Si me preguntan qué personaje femenino de ficción mexicana me viene a la mente pienso en Borola Tacuche de Burrón, asoleándose con el estómago vacío en la azotea  de su vecindad (ubicada en el callejón del Cuajo, número chorrocientos chochenta y chocho) al más puro estilo playero para apantallar a sus vecinas, todas tan pobres como ella. Su hija Macuca cuestiona su comportamiento: “¿Por qué estamos tomando el sol si tenemos tanta hambre que duele?” Porque siempre hemos presumido que nunca nos falta nada, explica Borola. Porque somos de aquellos que el hambre nos tira y el orgullo nos levanta.

Y vaya que la levanta, a ella, a Borola. No solo la levanta sino que la pone a hacer ejercicio, a pelearse, a caminar moviendo el corpachón. Proveniente de una familia acomodada, renunció a su vida de la jai y a sus pretendientes pipirisnais para casarse con Regino Burrón, un chaparrín honrado y bonachón hundido en la miseria del que se enamoró. Tuvieron dos hijos: Regino chico, alias el Tejocote, y Macuca; más tarde adoptaron a Foforito, hijo de un pepenador borracho. Don Regino trabaja en una peluquería, pero apenas se le paran las moscas. Para que sobrevivan su familia y sus vecinos, Borola da vuelo a su imaginación llevando a cabo las ideas más descabelladas. Mejor comer albóndigas de periódico o inflarse globos en el estómago que petatearse de hambre y quedar mal frente a las superpotencias del mundo. “El mexicano debe aguantar el hambre a pie firme, caminar con gallardía”.

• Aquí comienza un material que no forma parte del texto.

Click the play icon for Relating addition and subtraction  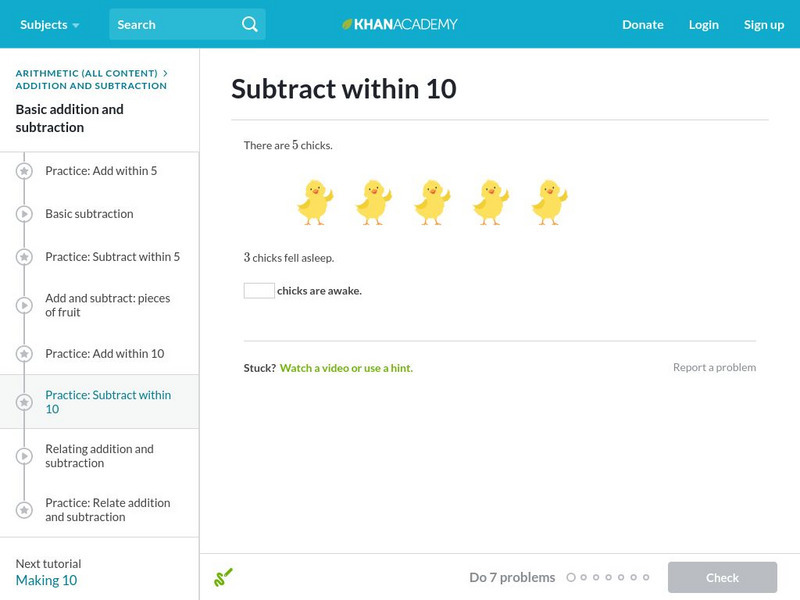click(22, 456)
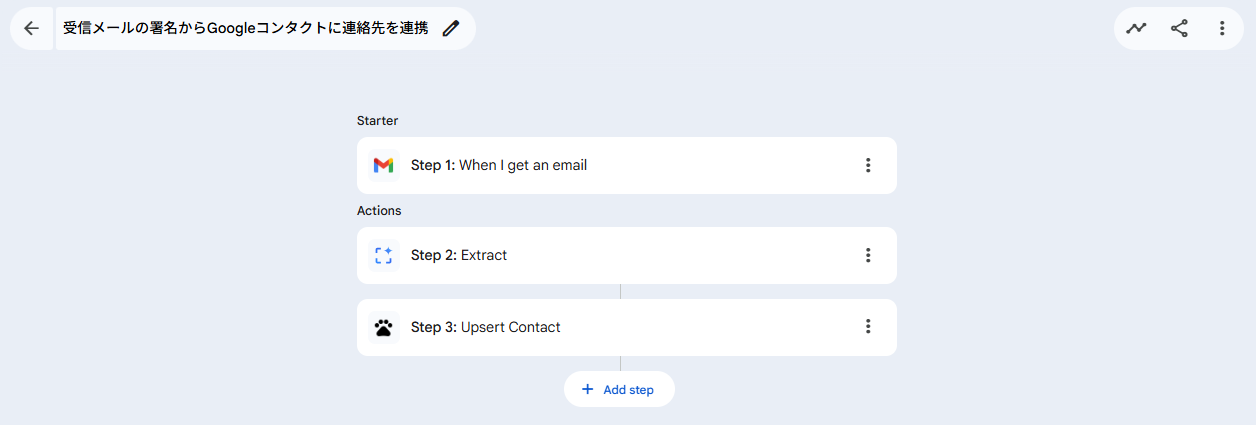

Su creador Gabriel Vargas Bernal (fallecido en mayo de 2010), cuenta que todo surgió por una apuesta. Cuando gozaba de un éxito casi escandaloso con su historieta Jilemón Metralla (se llegó a imprimir medio millón de ejemplares por semana) su compadre Armando Ferrari lo retó a manejar en una nueva historieta a un personaje femenino con rasgos pintorescos. Don Gabriel aceptó, mató a Jilemón, creó a Borola y a Regino inspirado en una pareja que conoció, y un mes después nació “Vida de perro”, el  primer número de lo que más adelante se llamaría La Familia Burrón.  “Les puse los Burrón, porque me pareció chusco. Imaginé a alguien que trabaja como bestia, como un auténtico burrón.” Al poco tiempo superó el éxito de la historieta anterior, se agotaban los ejemplares y Vargas fue considerado por muchos  el verdadero cronista de la Ciudad de México.

La familia Burrón retrata una de tantas familias de clase baja de la capital de México. No con absoluta fidelidad, desde luego. Vargas combina el realismo con la fantasía, la razón con el absurdo. Retoma palabras coloquiales de los citadinos, pero también las inventa. El resultado es hilarante. Cada número es una aventura cargada de crítica y comicidad. Los problemas se resuelven o se empeoran con gracia.

A las dos en punto, los Burrón se reúnen felices en el comedor, aunque sea para comer aire. Unas flores de papel descoloridas engalanan el mantel. No importa que no tengamos nada que llevarnos  la boca, dice Borola. La mesa siempre debe lucir alegre y lucidora.